Repubblica 5.8.18
Durante lo sgombero degli Spada a Ostia
Io, insultata dalle donne del clan per impedirmi di fare la cronista
di Federica Angeli
ROMA
Bastarda, pappona, infame, te ne devi andare da qui, fai schifo». Le
operazioni di sgombero dell’appartamento al primo piano al numero 20 di
via Ingrao, Nuova Ostia, di Vincenzo Spada e Tamara Suleyman, figlia di
Franchino detto l’iracheno (vecchia "gloria" della Banda della Magliana)

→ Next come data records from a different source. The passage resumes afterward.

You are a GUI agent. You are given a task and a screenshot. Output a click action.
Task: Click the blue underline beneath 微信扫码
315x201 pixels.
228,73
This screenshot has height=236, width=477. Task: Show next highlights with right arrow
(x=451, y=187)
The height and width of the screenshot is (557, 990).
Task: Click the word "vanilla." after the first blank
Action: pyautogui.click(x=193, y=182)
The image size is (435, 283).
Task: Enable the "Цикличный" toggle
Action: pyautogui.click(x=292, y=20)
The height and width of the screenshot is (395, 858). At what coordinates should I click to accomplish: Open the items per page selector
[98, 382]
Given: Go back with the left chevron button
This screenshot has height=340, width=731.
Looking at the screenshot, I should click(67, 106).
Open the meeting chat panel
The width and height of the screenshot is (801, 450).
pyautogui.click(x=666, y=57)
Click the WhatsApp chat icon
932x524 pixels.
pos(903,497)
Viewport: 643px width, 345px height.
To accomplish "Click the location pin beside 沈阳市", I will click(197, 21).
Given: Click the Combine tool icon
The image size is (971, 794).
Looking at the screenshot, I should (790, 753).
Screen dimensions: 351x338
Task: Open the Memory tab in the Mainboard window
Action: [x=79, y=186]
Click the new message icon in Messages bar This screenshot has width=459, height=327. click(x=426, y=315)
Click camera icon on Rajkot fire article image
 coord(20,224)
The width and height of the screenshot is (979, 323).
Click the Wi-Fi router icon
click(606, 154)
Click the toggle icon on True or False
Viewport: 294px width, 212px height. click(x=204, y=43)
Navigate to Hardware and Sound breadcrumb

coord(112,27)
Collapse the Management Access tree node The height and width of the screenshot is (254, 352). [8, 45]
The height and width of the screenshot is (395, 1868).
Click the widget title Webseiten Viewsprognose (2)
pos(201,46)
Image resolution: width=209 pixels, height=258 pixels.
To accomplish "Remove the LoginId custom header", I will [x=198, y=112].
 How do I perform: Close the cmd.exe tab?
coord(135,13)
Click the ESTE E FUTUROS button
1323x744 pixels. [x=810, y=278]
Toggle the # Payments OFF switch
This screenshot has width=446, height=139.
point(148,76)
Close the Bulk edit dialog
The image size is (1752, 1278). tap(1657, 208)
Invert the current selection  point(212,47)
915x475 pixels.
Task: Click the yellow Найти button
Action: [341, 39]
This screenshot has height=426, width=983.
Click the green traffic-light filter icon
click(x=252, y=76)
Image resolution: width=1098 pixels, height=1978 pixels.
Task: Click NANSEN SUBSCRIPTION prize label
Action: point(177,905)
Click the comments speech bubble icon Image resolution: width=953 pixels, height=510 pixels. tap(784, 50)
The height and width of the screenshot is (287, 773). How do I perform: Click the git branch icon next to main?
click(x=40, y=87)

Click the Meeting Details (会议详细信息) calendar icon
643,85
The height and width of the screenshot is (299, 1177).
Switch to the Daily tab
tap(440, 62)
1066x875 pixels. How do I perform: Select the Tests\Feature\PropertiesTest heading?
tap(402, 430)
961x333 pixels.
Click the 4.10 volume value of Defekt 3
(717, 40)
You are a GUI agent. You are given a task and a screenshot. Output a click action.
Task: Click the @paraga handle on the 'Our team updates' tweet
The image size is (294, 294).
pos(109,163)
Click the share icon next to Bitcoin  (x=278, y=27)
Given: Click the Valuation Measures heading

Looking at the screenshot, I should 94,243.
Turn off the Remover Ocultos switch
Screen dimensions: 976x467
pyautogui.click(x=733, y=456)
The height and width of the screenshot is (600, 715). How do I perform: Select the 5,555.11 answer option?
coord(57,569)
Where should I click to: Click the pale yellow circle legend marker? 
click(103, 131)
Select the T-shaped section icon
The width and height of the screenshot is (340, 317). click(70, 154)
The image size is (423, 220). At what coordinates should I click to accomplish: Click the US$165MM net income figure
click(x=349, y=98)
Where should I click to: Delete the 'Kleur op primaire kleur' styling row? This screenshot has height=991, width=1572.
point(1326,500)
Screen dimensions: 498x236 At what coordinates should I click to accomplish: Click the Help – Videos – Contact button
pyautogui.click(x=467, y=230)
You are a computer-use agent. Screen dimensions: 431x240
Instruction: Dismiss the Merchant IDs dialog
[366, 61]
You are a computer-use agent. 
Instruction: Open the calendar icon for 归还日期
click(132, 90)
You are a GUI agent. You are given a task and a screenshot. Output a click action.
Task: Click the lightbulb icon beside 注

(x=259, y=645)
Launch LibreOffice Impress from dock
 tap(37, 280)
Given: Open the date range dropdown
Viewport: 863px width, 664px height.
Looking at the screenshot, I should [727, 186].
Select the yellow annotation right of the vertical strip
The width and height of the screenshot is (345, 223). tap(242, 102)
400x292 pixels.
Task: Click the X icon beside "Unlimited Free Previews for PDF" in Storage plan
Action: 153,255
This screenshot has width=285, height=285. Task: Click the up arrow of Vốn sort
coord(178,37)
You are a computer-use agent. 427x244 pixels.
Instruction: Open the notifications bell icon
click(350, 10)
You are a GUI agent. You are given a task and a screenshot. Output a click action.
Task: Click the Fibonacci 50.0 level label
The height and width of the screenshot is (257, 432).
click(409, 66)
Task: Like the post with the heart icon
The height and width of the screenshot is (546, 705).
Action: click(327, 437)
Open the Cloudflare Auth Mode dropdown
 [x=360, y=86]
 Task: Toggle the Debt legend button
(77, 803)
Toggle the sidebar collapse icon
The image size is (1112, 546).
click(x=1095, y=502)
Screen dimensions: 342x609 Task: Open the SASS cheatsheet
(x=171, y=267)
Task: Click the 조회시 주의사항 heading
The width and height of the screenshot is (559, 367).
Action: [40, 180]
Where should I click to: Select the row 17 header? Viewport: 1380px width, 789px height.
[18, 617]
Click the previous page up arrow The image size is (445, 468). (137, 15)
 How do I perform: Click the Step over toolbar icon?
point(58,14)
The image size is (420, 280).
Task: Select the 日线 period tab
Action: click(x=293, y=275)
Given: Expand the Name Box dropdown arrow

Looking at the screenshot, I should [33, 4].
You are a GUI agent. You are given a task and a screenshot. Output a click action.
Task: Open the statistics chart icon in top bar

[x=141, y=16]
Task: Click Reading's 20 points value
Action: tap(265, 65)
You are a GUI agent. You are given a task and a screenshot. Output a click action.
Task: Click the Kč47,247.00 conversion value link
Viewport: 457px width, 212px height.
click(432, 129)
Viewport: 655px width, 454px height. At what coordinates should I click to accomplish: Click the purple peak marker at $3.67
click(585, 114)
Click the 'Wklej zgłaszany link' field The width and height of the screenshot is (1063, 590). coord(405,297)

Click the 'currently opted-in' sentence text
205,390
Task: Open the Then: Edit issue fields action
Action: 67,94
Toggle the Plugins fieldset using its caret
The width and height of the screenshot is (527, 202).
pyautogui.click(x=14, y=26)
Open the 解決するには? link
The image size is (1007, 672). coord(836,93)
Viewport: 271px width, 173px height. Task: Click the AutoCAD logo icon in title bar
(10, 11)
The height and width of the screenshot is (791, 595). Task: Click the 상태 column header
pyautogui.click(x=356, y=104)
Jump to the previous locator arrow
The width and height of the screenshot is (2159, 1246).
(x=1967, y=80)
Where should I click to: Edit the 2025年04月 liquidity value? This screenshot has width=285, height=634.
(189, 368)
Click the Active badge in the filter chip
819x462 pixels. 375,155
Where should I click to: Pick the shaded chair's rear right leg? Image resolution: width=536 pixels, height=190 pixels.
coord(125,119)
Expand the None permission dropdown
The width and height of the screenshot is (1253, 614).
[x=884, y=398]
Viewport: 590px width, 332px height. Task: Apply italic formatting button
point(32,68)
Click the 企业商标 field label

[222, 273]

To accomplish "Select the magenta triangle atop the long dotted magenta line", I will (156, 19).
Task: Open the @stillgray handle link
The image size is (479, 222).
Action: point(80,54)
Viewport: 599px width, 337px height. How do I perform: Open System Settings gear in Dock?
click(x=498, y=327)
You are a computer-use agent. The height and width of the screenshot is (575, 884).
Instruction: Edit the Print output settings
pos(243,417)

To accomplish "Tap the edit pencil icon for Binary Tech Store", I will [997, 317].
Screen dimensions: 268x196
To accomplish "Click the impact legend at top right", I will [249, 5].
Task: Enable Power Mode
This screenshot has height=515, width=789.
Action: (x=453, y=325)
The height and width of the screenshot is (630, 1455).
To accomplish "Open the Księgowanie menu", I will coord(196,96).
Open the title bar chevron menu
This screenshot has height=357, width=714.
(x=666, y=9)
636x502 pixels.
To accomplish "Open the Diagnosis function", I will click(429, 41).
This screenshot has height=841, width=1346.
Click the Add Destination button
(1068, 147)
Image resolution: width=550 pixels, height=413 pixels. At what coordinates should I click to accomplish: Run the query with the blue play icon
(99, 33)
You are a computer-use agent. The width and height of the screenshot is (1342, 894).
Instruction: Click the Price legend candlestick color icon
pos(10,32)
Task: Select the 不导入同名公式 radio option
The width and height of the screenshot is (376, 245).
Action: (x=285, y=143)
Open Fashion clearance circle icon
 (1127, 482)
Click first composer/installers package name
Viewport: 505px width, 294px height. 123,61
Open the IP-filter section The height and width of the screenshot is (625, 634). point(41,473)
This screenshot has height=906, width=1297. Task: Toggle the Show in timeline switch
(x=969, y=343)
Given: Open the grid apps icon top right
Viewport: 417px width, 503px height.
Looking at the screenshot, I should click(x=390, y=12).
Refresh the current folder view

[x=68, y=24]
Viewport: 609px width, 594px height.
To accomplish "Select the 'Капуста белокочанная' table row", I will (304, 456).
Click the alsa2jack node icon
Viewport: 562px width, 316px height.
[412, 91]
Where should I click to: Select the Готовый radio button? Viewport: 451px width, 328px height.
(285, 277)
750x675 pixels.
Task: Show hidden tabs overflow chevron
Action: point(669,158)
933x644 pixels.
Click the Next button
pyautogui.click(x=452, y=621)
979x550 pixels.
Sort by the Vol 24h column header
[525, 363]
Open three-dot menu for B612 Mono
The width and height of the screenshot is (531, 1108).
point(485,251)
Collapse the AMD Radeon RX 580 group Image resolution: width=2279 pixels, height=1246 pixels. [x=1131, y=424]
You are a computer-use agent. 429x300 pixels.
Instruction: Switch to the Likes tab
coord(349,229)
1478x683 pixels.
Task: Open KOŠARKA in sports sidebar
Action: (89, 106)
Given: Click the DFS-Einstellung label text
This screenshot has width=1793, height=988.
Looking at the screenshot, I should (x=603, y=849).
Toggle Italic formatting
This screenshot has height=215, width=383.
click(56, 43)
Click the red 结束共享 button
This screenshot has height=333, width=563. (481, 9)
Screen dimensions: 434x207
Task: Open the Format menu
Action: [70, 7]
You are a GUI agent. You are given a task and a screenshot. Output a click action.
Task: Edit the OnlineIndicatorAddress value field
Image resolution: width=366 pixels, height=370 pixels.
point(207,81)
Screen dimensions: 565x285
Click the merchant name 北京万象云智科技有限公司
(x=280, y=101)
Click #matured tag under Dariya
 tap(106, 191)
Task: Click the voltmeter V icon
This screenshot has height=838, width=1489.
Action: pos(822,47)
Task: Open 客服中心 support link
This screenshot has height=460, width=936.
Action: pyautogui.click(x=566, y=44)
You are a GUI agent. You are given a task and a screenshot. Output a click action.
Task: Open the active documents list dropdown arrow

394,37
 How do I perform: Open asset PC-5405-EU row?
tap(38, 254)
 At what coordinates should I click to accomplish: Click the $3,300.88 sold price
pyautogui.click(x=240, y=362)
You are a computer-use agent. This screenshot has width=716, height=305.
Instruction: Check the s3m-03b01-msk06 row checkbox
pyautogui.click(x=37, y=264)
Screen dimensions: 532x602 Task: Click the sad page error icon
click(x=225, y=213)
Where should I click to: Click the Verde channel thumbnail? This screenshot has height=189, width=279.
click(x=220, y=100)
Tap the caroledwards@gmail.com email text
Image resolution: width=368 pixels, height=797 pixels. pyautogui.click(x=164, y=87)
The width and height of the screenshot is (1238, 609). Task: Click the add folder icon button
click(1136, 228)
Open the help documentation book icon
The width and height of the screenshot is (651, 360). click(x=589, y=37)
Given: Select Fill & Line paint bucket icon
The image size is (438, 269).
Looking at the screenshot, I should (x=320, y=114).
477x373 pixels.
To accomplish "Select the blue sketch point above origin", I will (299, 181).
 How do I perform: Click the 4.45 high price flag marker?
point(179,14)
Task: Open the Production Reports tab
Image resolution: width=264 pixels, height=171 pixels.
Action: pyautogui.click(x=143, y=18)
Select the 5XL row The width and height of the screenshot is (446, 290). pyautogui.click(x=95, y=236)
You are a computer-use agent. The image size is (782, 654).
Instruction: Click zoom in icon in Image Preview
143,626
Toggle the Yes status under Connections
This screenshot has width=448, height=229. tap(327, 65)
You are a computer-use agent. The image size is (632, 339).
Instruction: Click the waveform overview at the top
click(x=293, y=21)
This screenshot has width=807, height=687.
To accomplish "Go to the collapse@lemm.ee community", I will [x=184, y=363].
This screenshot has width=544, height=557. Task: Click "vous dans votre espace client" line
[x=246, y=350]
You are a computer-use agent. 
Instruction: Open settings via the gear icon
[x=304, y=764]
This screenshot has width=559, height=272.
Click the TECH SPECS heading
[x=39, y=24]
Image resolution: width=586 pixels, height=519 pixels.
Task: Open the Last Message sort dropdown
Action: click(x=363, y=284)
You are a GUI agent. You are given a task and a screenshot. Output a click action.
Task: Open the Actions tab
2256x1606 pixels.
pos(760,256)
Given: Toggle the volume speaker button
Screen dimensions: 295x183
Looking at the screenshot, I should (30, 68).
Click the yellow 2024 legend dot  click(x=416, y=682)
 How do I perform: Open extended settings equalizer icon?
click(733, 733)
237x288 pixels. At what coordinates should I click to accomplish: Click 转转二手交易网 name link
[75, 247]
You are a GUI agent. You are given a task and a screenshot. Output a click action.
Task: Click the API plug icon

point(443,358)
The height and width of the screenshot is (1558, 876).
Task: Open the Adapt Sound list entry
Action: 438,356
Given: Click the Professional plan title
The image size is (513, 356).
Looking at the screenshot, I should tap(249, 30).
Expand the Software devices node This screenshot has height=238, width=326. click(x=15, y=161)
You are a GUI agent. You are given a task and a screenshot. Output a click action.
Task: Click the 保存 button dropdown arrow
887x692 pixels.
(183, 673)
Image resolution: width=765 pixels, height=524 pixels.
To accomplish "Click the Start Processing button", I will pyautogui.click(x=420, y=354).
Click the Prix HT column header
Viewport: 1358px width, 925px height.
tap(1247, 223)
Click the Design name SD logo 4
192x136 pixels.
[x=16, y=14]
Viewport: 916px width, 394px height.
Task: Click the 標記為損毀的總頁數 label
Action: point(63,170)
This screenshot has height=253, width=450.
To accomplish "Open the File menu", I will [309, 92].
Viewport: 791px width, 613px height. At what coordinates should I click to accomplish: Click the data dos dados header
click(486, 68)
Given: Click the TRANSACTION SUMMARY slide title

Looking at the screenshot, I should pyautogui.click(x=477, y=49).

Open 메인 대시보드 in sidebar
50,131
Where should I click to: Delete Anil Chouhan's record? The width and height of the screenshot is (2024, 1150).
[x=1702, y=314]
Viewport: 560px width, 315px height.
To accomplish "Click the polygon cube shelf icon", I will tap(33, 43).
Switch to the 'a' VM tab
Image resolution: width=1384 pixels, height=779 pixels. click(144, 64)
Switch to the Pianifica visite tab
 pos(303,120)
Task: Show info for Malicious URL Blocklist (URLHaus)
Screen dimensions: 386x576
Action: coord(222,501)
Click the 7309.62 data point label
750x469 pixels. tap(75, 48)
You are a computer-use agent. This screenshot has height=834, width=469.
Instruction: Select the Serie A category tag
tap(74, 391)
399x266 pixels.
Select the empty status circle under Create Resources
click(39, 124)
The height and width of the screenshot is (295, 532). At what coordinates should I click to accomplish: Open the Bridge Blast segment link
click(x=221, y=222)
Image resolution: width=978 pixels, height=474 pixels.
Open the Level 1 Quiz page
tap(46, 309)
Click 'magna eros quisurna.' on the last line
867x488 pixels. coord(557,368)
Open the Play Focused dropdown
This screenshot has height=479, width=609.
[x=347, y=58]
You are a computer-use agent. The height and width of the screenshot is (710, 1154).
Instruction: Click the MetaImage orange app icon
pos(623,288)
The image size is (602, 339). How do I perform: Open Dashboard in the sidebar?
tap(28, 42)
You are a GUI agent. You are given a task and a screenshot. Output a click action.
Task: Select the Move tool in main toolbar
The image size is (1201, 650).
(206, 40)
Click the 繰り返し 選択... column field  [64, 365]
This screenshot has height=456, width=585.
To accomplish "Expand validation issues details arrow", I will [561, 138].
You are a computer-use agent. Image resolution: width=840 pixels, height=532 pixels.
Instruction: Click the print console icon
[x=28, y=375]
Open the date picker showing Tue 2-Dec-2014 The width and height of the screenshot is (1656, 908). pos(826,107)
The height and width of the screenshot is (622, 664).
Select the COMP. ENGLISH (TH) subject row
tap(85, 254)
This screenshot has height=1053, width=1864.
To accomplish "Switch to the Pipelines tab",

erano ormai agli sgoccioli. Il figlio di quell’Enrico Spada, il più
anziano del clan morto due anni fa, e nipote del boss Carmine al 41bis,
era ancora su a chiudere scatoloni in quella casa che abusivamente
occupava da cinque anni.
Le donne del clan invece erano giù: la
moglie di Ottavio Spada, Desirée Salera e la sorella Alessandra, le zie
di etnia rom in abiti lunghi, circondate da cento tra agenti della
polizia locale, della polizia di Stato, carabinieri.
Poco prima
delle 8 era cominciato lo sgombero, il primo di una serie annunciata di
interventi contro le occupazioni abusive di case popolari da parte del
clan più potente di Ostia, decimato a gennaio da 32 arresti per mafia.
La
strada era chiusa da nastri gialli, oltre la barriera noi cronisti con
taccuini, telefonini e telecamere. Tra loro c’ero anche io. «Dottoressa,
mi raccomando, stia sempre accanto a noi», la raccomandazione della
scorta non manca mai quando per lavoro ci ritroviamo in situazioni
potenzialmente a rischio. Quel pezzo di Ostia per me lo è.
Attorno
alle dieci tiro fuori il telefonino e, come tutti, comincio a scattare
foto verso il braccio meccanico che inizia a raccogliere dal primo piano
mobili e scatoloni della famiglia di Vincenzo Spada per portarli via.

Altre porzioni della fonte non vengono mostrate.